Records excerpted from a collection
※ ※ ※

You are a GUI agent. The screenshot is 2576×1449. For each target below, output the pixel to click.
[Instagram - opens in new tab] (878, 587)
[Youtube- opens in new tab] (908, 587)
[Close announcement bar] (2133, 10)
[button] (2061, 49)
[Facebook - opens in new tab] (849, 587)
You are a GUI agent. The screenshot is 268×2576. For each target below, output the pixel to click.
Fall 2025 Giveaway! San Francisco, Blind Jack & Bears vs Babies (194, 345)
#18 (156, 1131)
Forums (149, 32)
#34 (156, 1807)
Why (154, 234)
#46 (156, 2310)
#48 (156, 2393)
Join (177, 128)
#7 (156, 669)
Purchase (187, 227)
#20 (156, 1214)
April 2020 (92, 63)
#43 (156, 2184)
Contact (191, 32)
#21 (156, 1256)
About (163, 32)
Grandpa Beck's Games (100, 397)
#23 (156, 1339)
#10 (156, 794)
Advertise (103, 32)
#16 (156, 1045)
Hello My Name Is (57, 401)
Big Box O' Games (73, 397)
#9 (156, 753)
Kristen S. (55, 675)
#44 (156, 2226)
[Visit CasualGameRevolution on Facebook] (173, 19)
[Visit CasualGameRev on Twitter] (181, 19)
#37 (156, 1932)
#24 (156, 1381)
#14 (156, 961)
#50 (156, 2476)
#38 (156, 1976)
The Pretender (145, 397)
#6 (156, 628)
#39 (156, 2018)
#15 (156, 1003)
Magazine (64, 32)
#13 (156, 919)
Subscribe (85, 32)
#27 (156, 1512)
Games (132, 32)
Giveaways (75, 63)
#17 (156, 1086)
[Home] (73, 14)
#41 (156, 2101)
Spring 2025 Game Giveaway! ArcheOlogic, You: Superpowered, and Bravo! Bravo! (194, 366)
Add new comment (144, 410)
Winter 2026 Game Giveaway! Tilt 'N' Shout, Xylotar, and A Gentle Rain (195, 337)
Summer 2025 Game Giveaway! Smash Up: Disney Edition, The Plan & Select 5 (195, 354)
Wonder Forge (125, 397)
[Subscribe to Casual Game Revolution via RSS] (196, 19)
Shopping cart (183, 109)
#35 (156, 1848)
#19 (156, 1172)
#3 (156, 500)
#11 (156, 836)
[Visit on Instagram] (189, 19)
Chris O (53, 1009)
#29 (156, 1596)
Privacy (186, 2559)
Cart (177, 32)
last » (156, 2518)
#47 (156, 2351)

※ ※ ※

**Problem details:** Please reproduce, word for word, every line from the line with "#50 (156, 2476)" to the final line above, including both ends.

**Output of the task:**
#50 (156, 2476)
#38 (156, 1976)
The Pretender (145, 397)
#6 (156, 628)
#39 (156, 2018)
#15 (156, 1003)
Magazine (64, 32)
#13 (156, 919)
Subscribe (85, 32)
#27 (156, 1512)
Games (132, 32)
Giveaways (75, 63)
#17 (156, 1086)
[Home] (73, 14)
#41 (156, 2101)
Spring 2025 Game Giveaway! ArcheOlogic, You: Superpowered, and Bravo! Bravo! (194, 366)
Add new comment (144, 410)
Winter 2026 Game Giveaway! Tilt 'N' Shout, Xylotar, and A Gentle Rain (195, 337)
Summer 2025 Game Giveaway! Smash Up: Disney Edition, The Plan & Select 5 (195, 354)
Wonder Forge (125, 397)
[Subscribe to Casual Game Revolution via RSS] (196, 19)
Shopping cart (183, 109)
#35 (156, 1848)
#19 (156, 1172)
#3 (156, 500)
#11 (156, 836)
[Visit on Instagram] (189, 19)
Chris O (53, 1009)
#29 (156, 1596)
Privacy (186, 2559)
Cart (177, 32)
last » (156, 2518)
#47 (156, 2351)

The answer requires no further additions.